Natürlich ist es positiv, dass das Ende des machtpolitischen Missbrauchs des Bundesrates als ErsatzOppositionszentrum der Länderfürsten absehbar ist. Es wäre dennoch ein sehr, sehr großer Fehler, diese umfangreichste Novellierung des Grundgesetzes seit Jahrzehnten allein nach dem Motto eines mittelalterlichen Jahrmarktes „Gibst du mir eins, geb ich dir eins“ durchzuführen. Diese Befürchtung ist nicht von der Hand zu weisen. Es ist deshalb unverantwortlich, nach der Methode Schröder das

Gesetzespaket nicht mehr aufschnüren und ohne Änderungen im Ganzen mit einem Basta-Ruf durchstimmen zu wollen. Da ändern auch die leichten, mahnenden Worte Ihres SPD-Fraktionsvorsitzenden Struck, die dazu dienen, am Ende die Mehrheit zu sichern, herzlich wenig.

Abschließend: Die Linksfraktion.PDS unterstützt den Umbau des Staates mit dem Ziel eines kooperativen solidarischen Föderalismus. Das ist der zentrale Unterschied zur FDP-Fraktion. Bereits beim Lübecker Konvent haben wir gesagt, dass wir uns sehr wohl dem Spannungsfeld zwischen Wettbewerb und Solidarität stellen und mitnichten einer Nivellierung aller Lebensverhältnisse das Wort reden. Genau wie kommunale Selbstverwaltung Unterschiedlichkeit erzeugt, Wettbewerb voraussetzt und auf die Kraft der Vernunft vor Ort setzt, ist das eine Ebene höher auch so. Diese Unterschiedlichkeit – denken wir – darf aber nicht zu Wettbewerbsverzerrungen oder, noch schlimmer, zu einem Wettbewerbsföderalismus führen. Deshalb setzen wir uns dafür ein, dass dieses mittelbare Staatsziel der Herstellung gleichwertiger Lebensverhältnisse im Bundesgebiet nicht aufgegeben wird. Wir bedauern zutiefst, dass die Reform bei Weitem nicht dem gerecht wird, was an Umbau des kooperativen solidarischen Föderalismus möglich und erforderlich gewesen wäre.

Vielen Dank.

(Beifall bei der Linksfraktion.PDS)

Wir sind in der zweiten Runde der Aussprache der Abgeordneten. Gibt es weiteren Aussprachebedarf? – Das scheint nicht der Fall zu sein. Ich frage die Staatsregierung. – Herr Staatsminister Winkler, bitte.

Herr Präsident! Meine sehr geehrten Damen und Herren! Wir haben heute mehrfach gehört, dass sich die Föderalismusreform in der entscheidenden Phase befindet. Es war im November 2005, als die Koalitionspartner auf Bundesebene auf Bundesparteitagen die Koalitionsvereinbarung beschlossen haben.

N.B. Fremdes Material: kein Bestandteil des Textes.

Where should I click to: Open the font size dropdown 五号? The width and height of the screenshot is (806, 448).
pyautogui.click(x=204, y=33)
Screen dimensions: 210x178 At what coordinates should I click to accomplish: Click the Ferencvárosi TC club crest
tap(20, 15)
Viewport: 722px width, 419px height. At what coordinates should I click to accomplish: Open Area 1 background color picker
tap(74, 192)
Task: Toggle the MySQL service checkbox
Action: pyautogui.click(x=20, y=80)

Hierin waren die Regelungen zur Föderalismusreform enthalten. Bund und Länder haben seitdem die Reform in einen konkreten Gesetzgebungsvorschlag umgewandelt. Dieser ist am Freitag, dem 10. März, zeitgleich in Bundesrat und Bundestag eingebracht worden. Es ist geplant, bis zur Sommerpause das Gesetzgebungsverfahren abzuschließen.

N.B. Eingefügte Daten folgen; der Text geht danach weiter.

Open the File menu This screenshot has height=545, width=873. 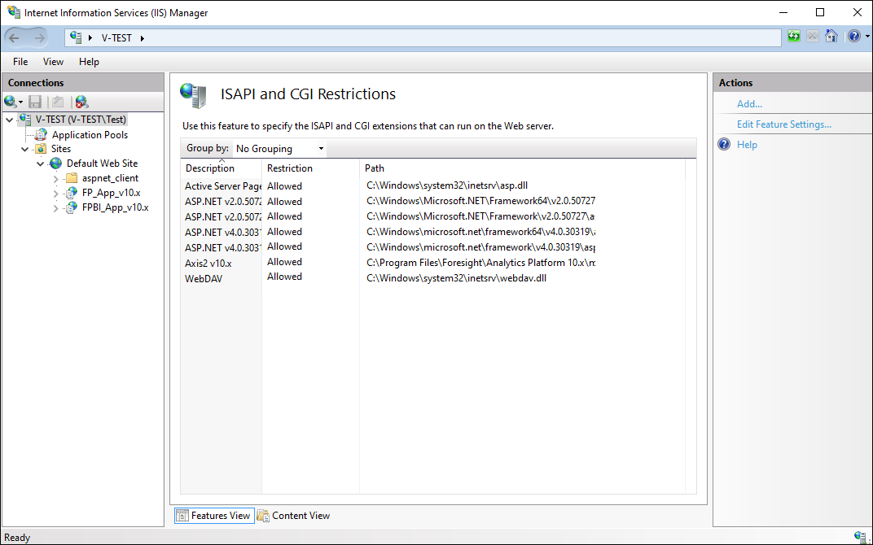click(20, 62)
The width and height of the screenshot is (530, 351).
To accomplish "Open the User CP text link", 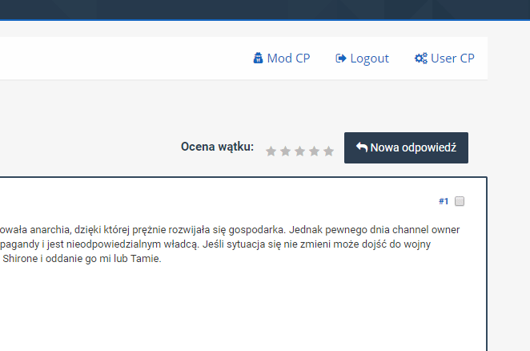I will click(452, 59).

Meine sehr geehrten Damen und Herren, bevor wir uns mit Umsetzungsfragen dieser großen Verfassungsreform befassen, sollte nach unserer Auffassung das Gesetzgebungsverfahren abgeschlossen sein. Dabei gilt es zu bedenken, dass nach der Reform für Bund und Länder überhaupt kein Zeitdruck für Folgeänderungen besteht. Für die Schaffung eines modernen Dienstrechts etwa, das ich für einen ganz wesentlichen Eckpfeiler dieser Föderalismusreform halte, sollten wir uns wirklich gründlich Zeit nehmen, um die besten Lösungen zu bekommen. Es

soll mit dieser Reform ein Wettbewerb der Bundesländer entstehen. Um in diesem Wettbewerb bestehen zu können, brauchen wir gute Lösungen, die etwas Zeit beanspruchen. Wir haben keinen Zeitdruck, denn zum Beispiel für diesen Fall gilt das bisherige Besoldungs- und Versorgungsrecht des Bundes ohne Abstriche weiter. Das gilt auch für andere Regelungen, die durch die Reform von den Ländern geändert werden müssen.

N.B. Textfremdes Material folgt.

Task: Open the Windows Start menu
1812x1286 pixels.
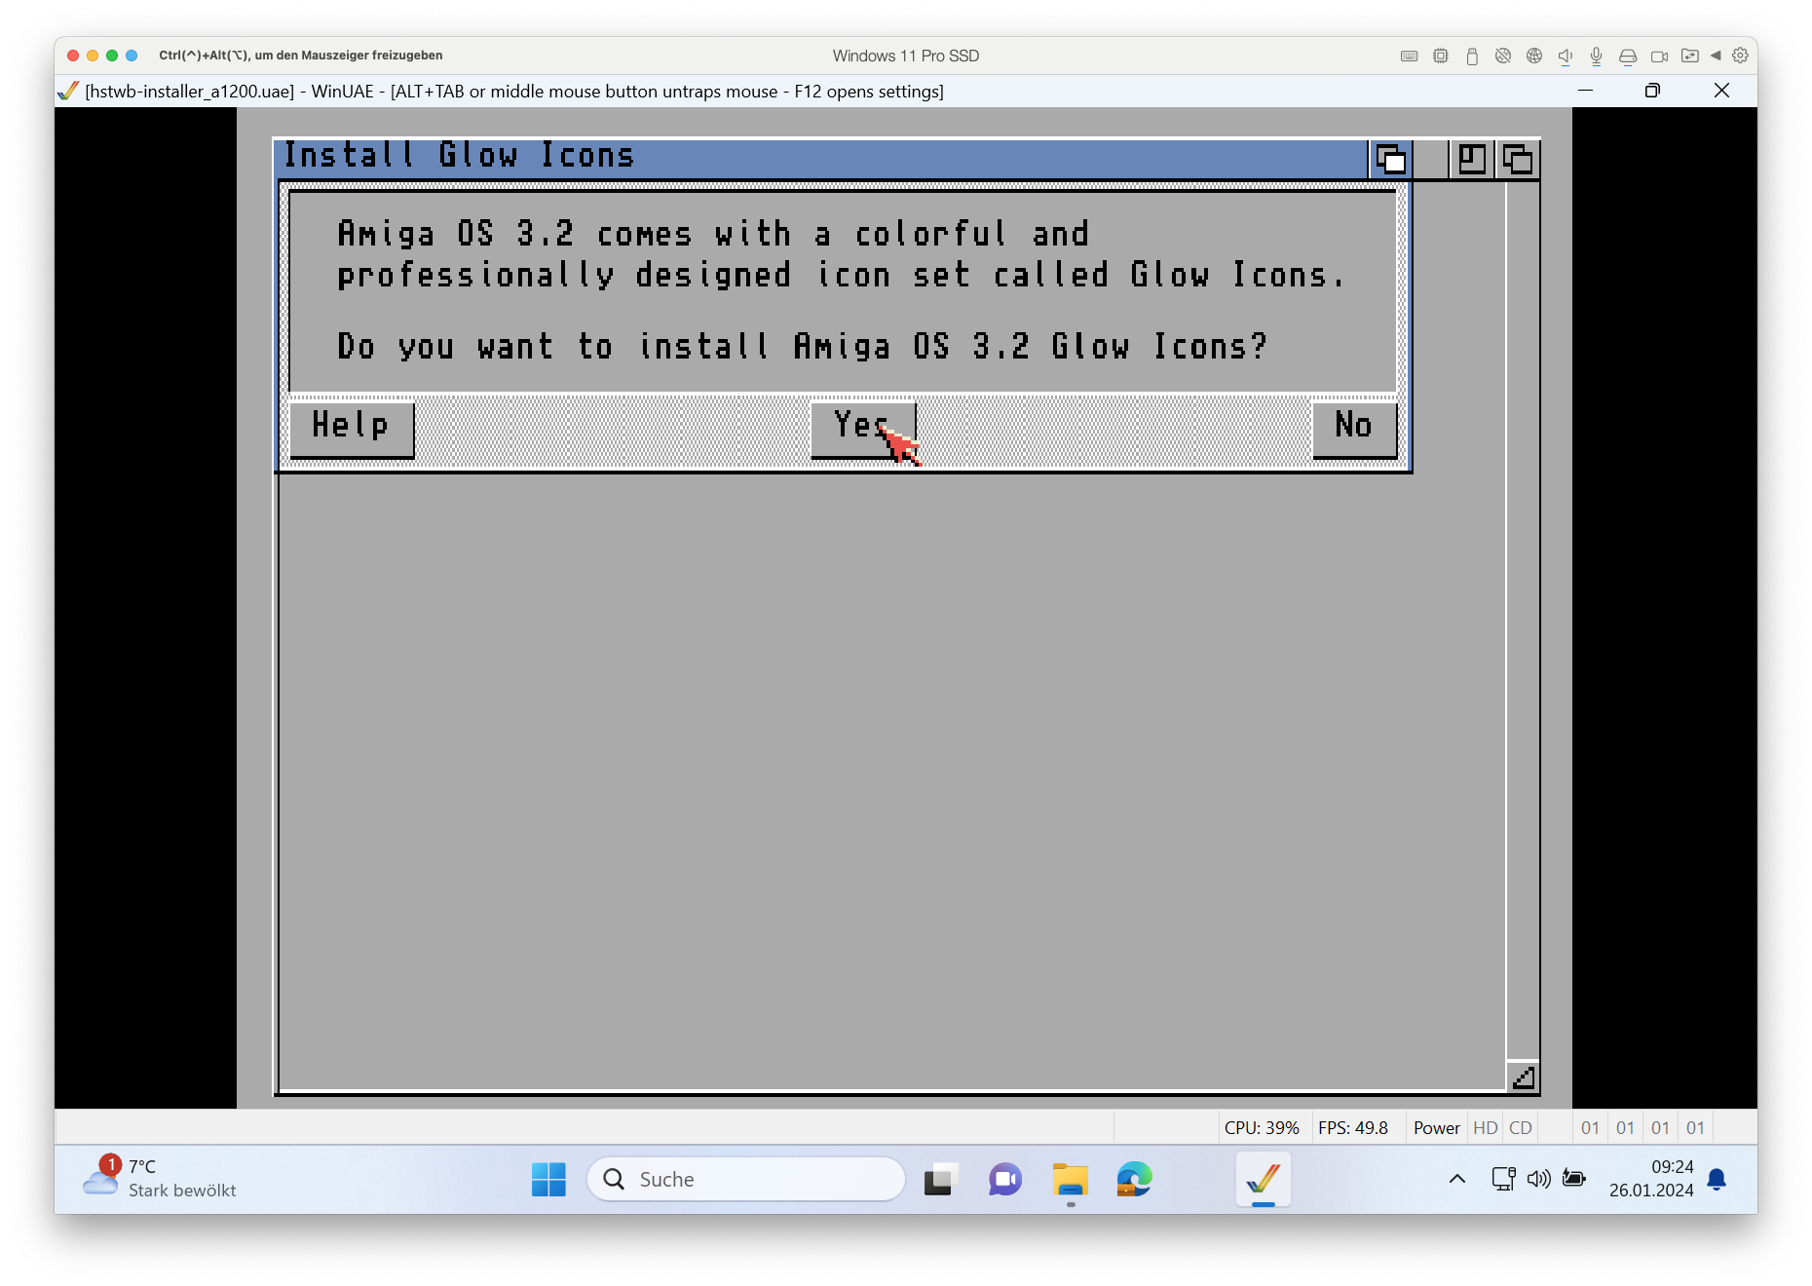Action: coord(548,1179)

Im Übrigen möchte ich Sie bei dieser Gelegenheit darin erinnern, dass ich am 20. Dezember 2005 über die Eckpunkte der Föderalismusreform und die Auswirkungen für den Freistaat Sachsen in einem Papier informiert habe. Ich habe das allen Fraktionen zugesandt. Zum jetzigen Zeitpunkt gibt es dem damaligen Stand eigentlich inhaltlich nichts hinzuzufügen. Ich möchte nur noch so viel sagen: Es wird immer gefragt, wer der eigentliche Gewinner oder Nutznießer dieser Reform ist. In meinen Augen sind das ganz klar die Landtage und die Bürger: die Landtage deshalb, weil sie mehr Gesetzgebungskompetenzen erhalten und damit ihre Bedeutung als gesetzgebendes Verfassungsorgan aufgewertet wird, und die Bürger profitieren von einer klaren Aufgabenteilung zwischen Bund und Land, die das System der politischen Verantwortung verständlicher macht.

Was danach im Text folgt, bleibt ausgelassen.